Insomma, là dove è stato possibile tutti gli strumenti del clientelismo classico sono stati messi in moto dall’attuale governo regionale. Ma gli elettori, questa volta, non hanno risposto. Perché? I siciliani cominciano a capire che il clientelismo è cosa sbagliata? Sarebbe una tesi ottimistica, ma un po’ improbabile. Molto più verosimile una seconda tesi: e cioè che i siciliani hanno capito che i ‘forzieri’ pubblici, in Sicilia, sono stati del tutto ‘svuotati’, dalla Regione ai Comuni.

Insomma, non ci sono più soldi pubblici. Sarà l’atmosfera introdotta dal Governo Monti, che tra manovra, Imu e altre tasse annuncia tempi bui. Saranno le continue impugnative operate in Sicilia dal commissario dello Stato (clamorosa la doppia impugnativa della legge di bilancio: cosa mai avvenuta in oltre sessant’anni di storia dell’Autonomia siciliana). Fatto sta che la gente, in Sicilia, comincia a pensare che la politica delle elargizioni di clientele e prebende non sia più di moda per mancanza di soldi.

C’è di più. Ormai i siciliani hanno imparato a far di conto anche sui ‘grandi numeri’. Hanno capito, per esempio, che da Roma non arriveranno più soldi per i precari. Ciò significa che per pagare il precariato – che nella nostra Isola è ancora molto diffuso, visto che lo stesso presidente della Regione ha quantificato questo personale in 50 mila unità – la politica dovrà togliere soldi alle famiglie e alle imprese siciliane.

Con un’ulteriore precisazione. Fino a ieri, per pagare il precariato, si utilizzavano i fondi per gli investimenti che non venivano effettuati. E questo, al limite, poteva dispiacere a una frazione minima di popolazione siciliana, la più informata e la meno disposta a far prevalere comunque e in ogni dunque il ‘particulare’ di guicciardianiana memoria. Adesso per pagare il precriato la politica siciliana deve mettere le mani in tasca ai siciliani che già non arrivano alla fine del mese. Magari con nuove tasse e nuove imposte comunali. Come si sta facendo a Palermo. E la cosa, ovviamente, non piace alle famiglie.

Questo passaggio non è stato compreso dal presidente Lombardo, che a qualche giorno dal voto ammiccava ai 50 mila precari. Non comprendendo che stava commettendo due errori. Primo errore: non ha capito che i primi a non credere più alle sue promesse sono proprio i precari siciliani. Secondo errore: tutti gli altri siciliani, nel sentirlo parlare, hanno pensato: “Questo Lombardo vorrebbe continuare a pagare i precari, magari ‘stabilizzandoli’, con i nostri soldi…”.

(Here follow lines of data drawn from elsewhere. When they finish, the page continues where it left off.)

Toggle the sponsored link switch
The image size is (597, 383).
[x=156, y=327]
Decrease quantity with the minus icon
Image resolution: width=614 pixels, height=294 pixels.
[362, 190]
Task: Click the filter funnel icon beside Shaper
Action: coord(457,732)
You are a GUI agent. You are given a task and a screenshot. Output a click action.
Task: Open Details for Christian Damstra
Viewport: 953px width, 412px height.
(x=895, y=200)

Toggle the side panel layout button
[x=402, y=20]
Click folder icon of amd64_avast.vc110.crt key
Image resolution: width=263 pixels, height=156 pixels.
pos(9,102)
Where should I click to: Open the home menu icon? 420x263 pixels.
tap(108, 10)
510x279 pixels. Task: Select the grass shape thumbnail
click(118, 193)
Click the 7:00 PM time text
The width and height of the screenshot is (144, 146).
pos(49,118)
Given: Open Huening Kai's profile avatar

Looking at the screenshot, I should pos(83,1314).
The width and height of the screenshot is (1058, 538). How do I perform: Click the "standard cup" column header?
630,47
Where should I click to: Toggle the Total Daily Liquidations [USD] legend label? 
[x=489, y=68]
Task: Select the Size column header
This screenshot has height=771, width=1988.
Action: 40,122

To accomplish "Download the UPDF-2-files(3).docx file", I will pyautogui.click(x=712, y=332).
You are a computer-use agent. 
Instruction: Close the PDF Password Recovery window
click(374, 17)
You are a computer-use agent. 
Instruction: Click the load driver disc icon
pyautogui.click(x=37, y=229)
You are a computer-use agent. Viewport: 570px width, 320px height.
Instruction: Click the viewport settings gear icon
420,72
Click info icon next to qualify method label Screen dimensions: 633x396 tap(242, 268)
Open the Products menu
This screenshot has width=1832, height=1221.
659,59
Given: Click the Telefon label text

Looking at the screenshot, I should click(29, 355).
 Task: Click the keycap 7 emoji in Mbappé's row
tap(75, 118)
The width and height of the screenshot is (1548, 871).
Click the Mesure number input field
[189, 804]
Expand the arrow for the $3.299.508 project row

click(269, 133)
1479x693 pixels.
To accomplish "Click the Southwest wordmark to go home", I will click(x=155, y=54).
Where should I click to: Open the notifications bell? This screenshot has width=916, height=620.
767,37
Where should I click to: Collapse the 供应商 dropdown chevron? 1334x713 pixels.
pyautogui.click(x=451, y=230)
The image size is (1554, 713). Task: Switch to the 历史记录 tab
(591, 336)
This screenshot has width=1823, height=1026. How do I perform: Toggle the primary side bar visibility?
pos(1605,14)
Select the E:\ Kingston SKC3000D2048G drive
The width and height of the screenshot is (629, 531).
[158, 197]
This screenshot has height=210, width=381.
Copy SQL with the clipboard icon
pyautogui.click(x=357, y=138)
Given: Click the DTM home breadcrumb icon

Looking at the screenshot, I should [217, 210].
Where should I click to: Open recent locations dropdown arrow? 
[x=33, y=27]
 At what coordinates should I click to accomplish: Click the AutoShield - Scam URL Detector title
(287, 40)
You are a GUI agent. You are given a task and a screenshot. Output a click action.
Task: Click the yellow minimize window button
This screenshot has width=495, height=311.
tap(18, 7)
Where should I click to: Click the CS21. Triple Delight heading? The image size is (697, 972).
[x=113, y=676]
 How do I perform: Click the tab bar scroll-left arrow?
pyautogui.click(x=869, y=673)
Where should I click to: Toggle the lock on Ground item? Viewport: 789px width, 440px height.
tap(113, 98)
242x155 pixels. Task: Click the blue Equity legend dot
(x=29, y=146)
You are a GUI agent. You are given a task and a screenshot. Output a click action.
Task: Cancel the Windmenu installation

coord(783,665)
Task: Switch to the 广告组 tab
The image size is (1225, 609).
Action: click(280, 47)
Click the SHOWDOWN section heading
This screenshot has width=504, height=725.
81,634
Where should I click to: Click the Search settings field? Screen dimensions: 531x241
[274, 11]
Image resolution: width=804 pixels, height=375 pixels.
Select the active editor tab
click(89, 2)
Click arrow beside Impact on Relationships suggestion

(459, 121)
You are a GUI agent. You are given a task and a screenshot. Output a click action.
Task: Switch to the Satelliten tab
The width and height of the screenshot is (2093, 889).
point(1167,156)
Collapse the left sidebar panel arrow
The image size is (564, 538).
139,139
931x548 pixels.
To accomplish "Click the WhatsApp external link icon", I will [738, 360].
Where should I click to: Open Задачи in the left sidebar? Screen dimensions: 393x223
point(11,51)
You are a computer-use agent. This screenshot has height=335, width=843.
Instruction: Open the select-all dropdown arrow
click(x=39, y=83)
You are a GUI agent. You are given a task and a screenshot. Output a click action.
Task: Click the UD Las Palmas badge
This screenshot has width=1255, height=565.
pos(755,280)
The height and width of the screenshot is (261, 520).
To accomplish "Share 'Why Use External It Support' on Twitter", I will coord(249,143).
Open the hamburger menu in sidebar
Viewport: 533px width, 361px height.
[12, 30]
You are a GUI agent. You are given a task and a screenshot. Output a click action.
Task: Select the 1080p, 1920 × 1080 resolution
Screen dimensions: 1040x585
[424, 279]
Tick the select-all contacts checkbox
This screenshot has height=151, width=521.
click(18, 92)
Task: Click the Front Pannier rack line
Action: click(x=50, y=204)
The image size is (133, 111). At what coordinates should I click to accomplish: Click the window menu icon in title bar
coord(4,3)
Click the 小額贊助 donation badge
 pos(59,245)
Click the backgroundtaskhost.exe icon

Da qui il disastro elettorale dei partiti di governo. Ed è proprio da questo cambiamento – la consapevolezza, ormai generale, che non ci sono più risorse pubbliche, alla Regione e nei Comuni – che potrebbe partire una sorta di ‘rivoluzione’ in grado di cambiare completamente gli equilibri politici siciliani.